LET'S BREAK IT DOWN, USING A PROCESS OF INQUIRY

(Inquiry is a process of asking questions to create knowledge and understanding about a topic. The process begins with posing (or asking) questions about a topic and then taking the time to answer each question by doing some critical thinking and research.

Why did American like John Adams conclude that they must declare independence against England? As you explain this, make sure to discuss the legislation that sought to increase taxation and increase revenue, the activities of Adams, the Boston “massacre,” the Intolerable Acts, and the rhetoric of Thomas Paine. Why did Jonathan Sewall make a different choice? Use the lectures, the Give Me Liberty! textbook, and the essay on Adams and Sewall to write a complete answer.

Where and When and What and Who

  • start with one big, general sentence that establishes the where, when, what, and who (think here in the two general groups of people) -- this sentence will provide some context!)

Why did American like John Adams conclude that they must declare independence against England?
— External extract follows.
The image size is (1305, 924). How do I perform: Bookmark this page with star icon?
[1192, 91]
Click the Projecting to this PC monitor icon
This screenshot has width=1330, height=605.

What were some of the key pieces of legislation that used taxation as a way to increase revenue?

Who was doing the legislating? That is, who was raising taxes?

Why were there more taxes than before? What events lead to a need for more money?

Who was getting taxed? And what did they think about these new policies?

How did Adams feel about the way the British were treating the colonists?

What did Adams do? What were his activities? What motivated him to act?

Who and how many got massacred in the Boston Massacre?

Who did the massacring and why?

What piece of legislation led to the Boston Tea Party?

What event brought about the Intolerable Acts?

How did the colonists respond to the Intolerable Acts?

What was the First Continental Congress? What was its purpose? Who went?

What was the name of Thomas Paine's famous piece of writing? What was the argument that Paine put forth in this text? What evidence is there to suggest that it was an effective argument?

Think about the two historical figures in Ch. 4. Who valued Order? Who valued Liberty? What made them see the situation so differently?